We had another busy day planned today and quite a long drive so we woke early and after breakfast set off in the car towards the National Park of Lovcen with a plan to go from there to the coast and visit Sveti Stefan and Budva.
This time, to reduce the journey time we took the short ten-minute ferry ride from Kamaria across the narrowest part of the Bay, the Verige strait and once back on dry land we choose the slower but more scenic coast road to Kotor. This was very picturesque but as the driver I couldn’t fully appreciate it because the road was so awful and the drivers so bad that I had to keep my wits about me at all times.
The best description I can find for Montenegrin drivers is frightening, terrifying even, because they are completely reckless and crazy. Seat belts are rarely worn and speed limits are almost always ignored, thirty means fifty, forty means sixty and so on. ‘No Overtaking’ signs mean leave it until the last moment and take a risk, ‘Give Way’ means keep going and ‘Stop’ means ‘It’s up to you!’
Eventually we reached the southern outskirts of Kotor and drove through the blighted parts of the city well away from the main tourist centre and then took a sharp turn to the right to leave the main highway and join the mountain road to the country’s old capital of Cetinje. At first the road climbed slowly and swayed through the trees at the first stages of the climb and it wasn’t especially attractive either, as we drove through a succession of gypsy camps, rubbish tips and abandoned clutter in the lay-bys.
As we climbed it began to improve however and the road became more exciting and hazardous as it lunged like a roller-coaster through hair-pin bends that became more frequent and progressively tighter as we went up. Luckily there wasn’t a lot of traffic to deal with because this road was not wide enough for two cars and it was certain that a Montenegrin motorist would not have given way.
Along the way we stopped as often as we could to admire the great views which although it was hazy and the sunshine was gently diffused were still stunning. From this height we could see that the bay is composed of several smaller broad bays, linked together by narrower channels, which forms one of the finest natural deep water harbours in Europe.
Spread out below us was the Bay of Tivat and a small naval port, currently being transformed into a state of the art Super Yacht Marina called Porto Montenegro and beyond that the Bay of Herceg Novi, which guards the main entrance to the Bay of Kotor. The inner bays that we had driven around yesterday are the Bay of Risan to the northwest and the Bay of Kotor to the southeast. Directly below us, on the landward side, the long walls running from the fortified old town of Kotor to the castle of Saint John were now as far below our feet as they were above our heads the day before.

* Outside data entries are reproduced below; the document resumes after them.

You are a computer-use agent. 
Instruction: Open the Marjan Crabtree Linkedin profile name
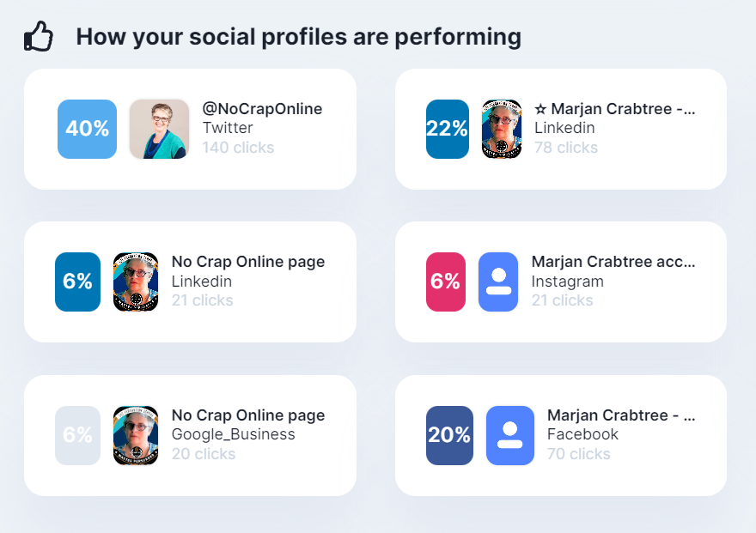coord(614,109)
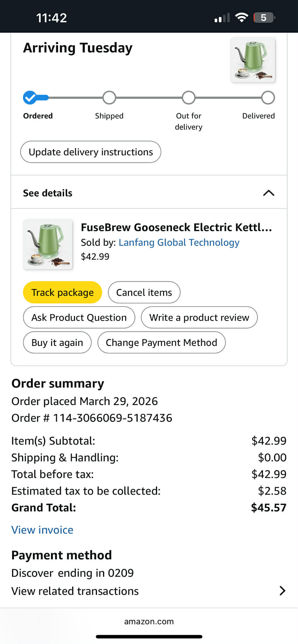
Task: Tap the Shipped progress circle
Action: pos(109,98)
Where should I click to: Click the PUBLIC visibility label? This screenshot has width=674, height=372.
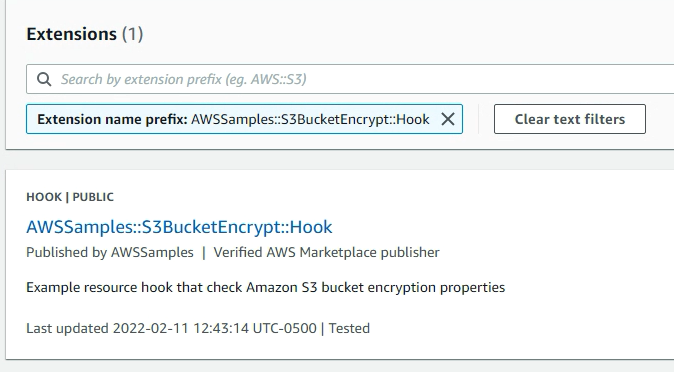click(x=93, y=197)
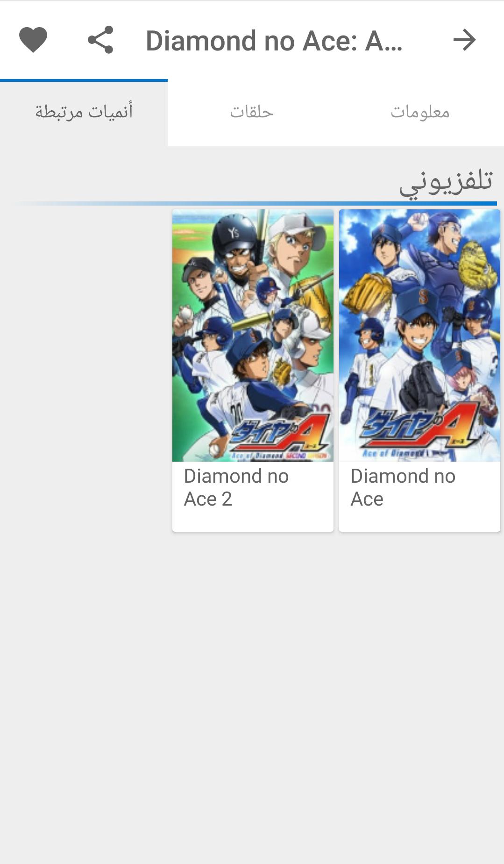Screen dimensions: 504x864
Task: Open the حلقات episodes tab
Action: (252, 112)
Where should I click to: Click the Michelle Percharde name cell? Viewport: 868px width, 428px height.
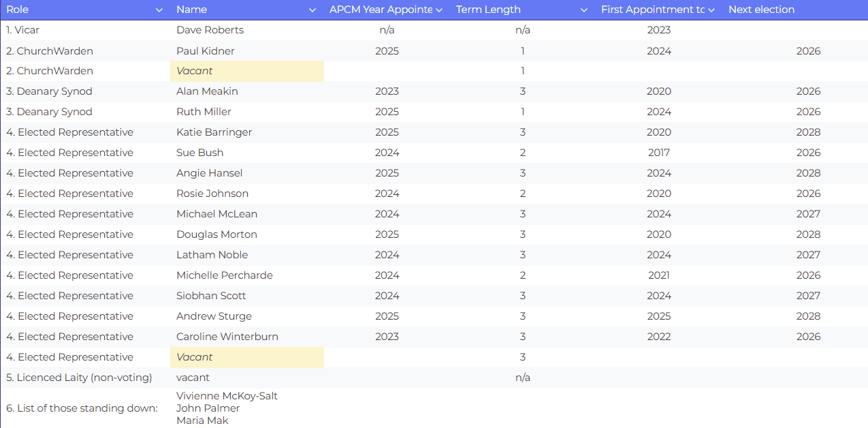(224, 275)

Once again there were a number of road signs that had been used for rifle target practice and in places the drive seemed remote and edgy and I had visions of being held up at gunpoint by bandits but I didn’t share this scaremongering piece of information. I did regret not bringing a mobile phone out between us however.

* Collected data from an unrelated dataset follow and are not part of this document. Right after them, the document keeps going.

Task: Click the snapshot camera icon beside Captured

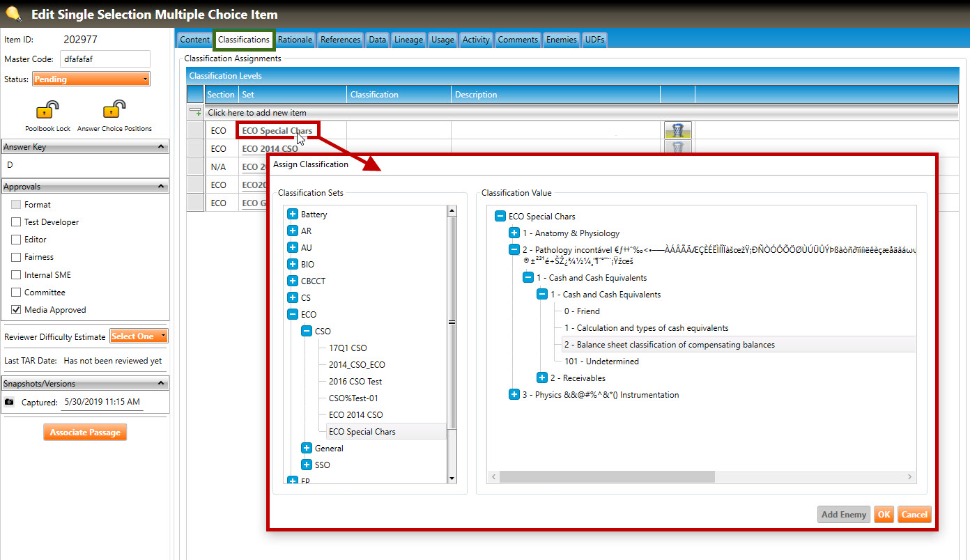Action: (x=9, y=402)
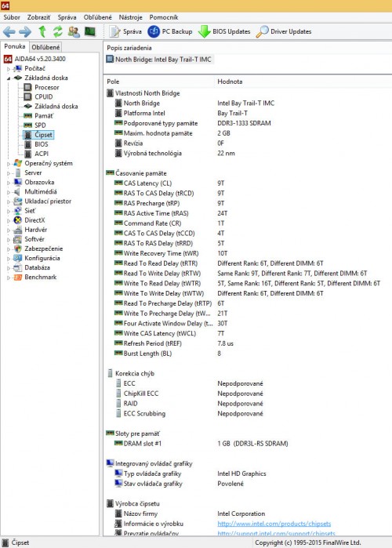Expand the Benchmark tree node
The width and height of the screenshot is (392, 548).
(x=9, y=278)

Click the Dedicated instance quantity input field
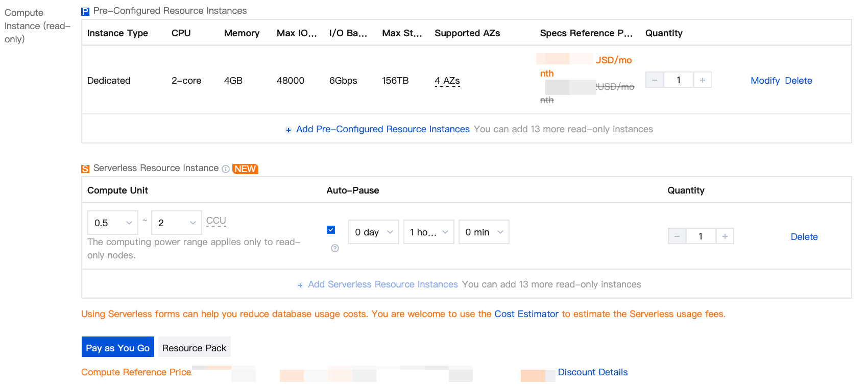pyautogui.click(x=679, y=80)
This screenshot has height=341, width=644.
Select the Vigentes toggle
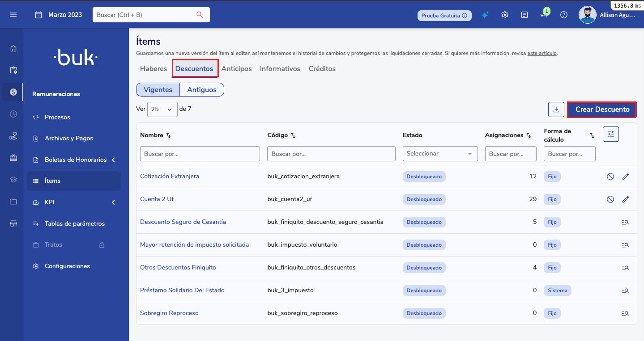[x=158, y=90]
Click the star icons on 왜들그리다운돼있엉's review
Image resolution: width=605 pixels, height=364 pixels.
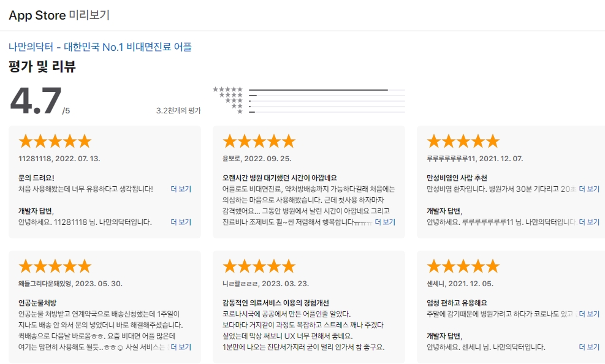click(x=54, y=266)
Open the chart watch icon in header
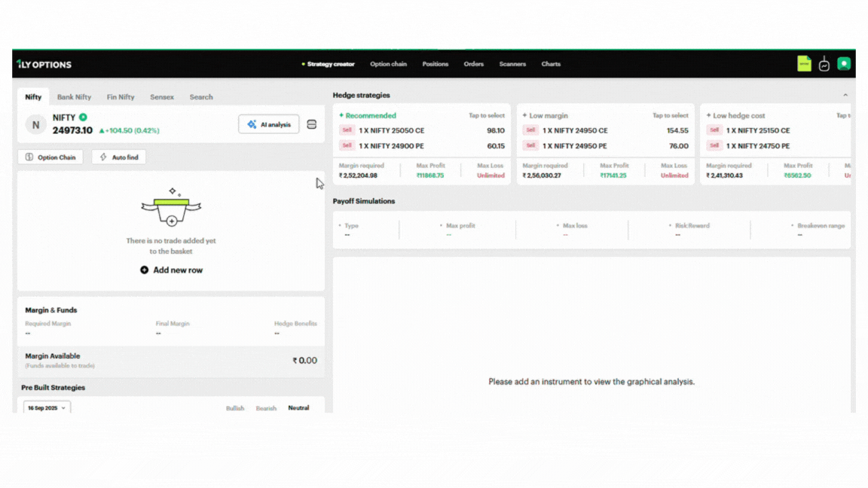 (x=824, y=64)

When we reached the top we were at nearly one thousand seven hundred metres (three hundred metres higher than Ben Nevis) and the road flattened out as we entered the Lovcen National Park and drove across a green plateau criss-crossed with limestone fissures and craggy rocks and wild meadows full of flowers and dancing butterflies.
It didn’t occur to me that the roads could get any worse but sure enough they did as they became narrower and more pot holed and sometimes with great areas of the tarmac missing altogether. This didn’t slow the Montenegrins down at all and they still continued to speed around and I became convinced that some of them simply pointed their cars at us, closed their eyes and accelerated.

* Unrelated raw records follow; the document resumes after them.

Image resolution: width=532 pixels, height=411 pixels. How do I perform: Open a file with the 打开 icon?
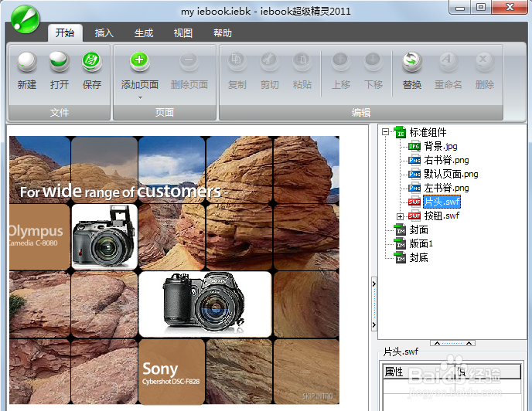coord(60,62)
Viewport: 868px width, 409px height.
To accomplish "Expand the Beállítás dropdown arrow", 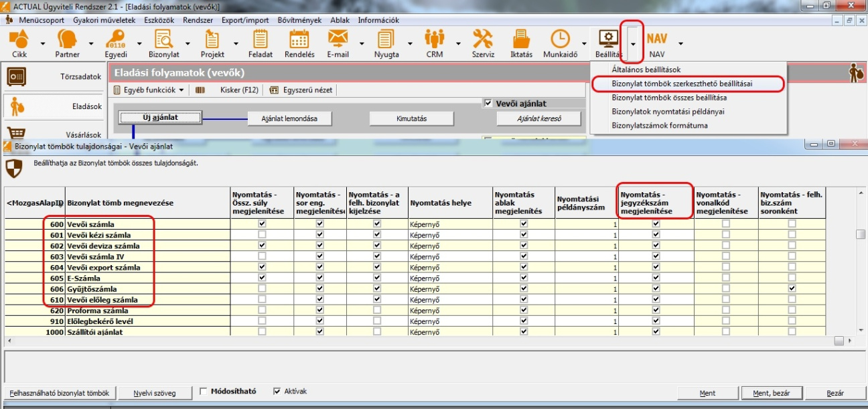I will click(x=632, y=44).
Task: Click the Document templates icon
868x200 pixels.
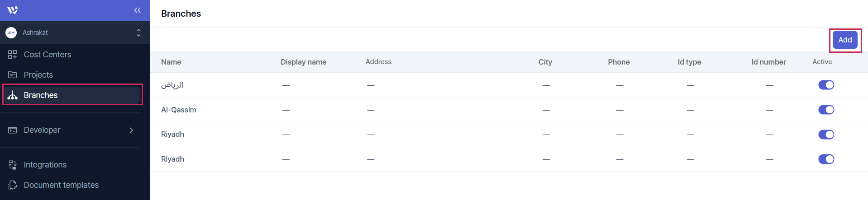Action: tap(13, 185)
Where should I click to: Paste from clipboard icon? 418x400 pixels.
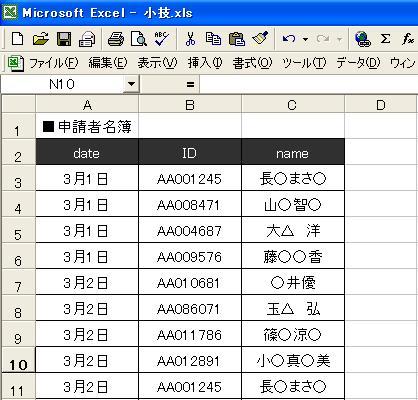(x=237, y=39)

At a confusing cross roads there were local people selling the local delicacies of smoked ham and sir cheese and I had to stop for directions. We were close to our destination now, Njeguši, the origins of the Montenegrin royal family of Petrović and as we climbed the final stretch we passed winter snow now in its final rapid thaw.
Thousands of people make a National pilgrimage here to the Mausoleum of Njegoš and most of them were here today because parking was a nightmare. We eventually found a spot and then climbed the four hundred and forty steps to the top for more stunning views. We didn’t pay the €3 to go in however because we suspected that there might not be an awful lot to see and the guidebook confirmed later that this was a good decision.
On the way back down the mountain the roads were filling up with local people driving out for a picnic and at one blind bend a death wish driver in a white Volvo almost took us out but somehow managed to avoid us at the very last second so this necessitated a short stop for a drink to steady the nerves and an underpants check!
Looks very spectacular. Any bandits are probably related to the police anyway.
That’s probably true. The Foreign Office web site said ‘be careful’ driving in Montenegro but advised strongly against going into Albania.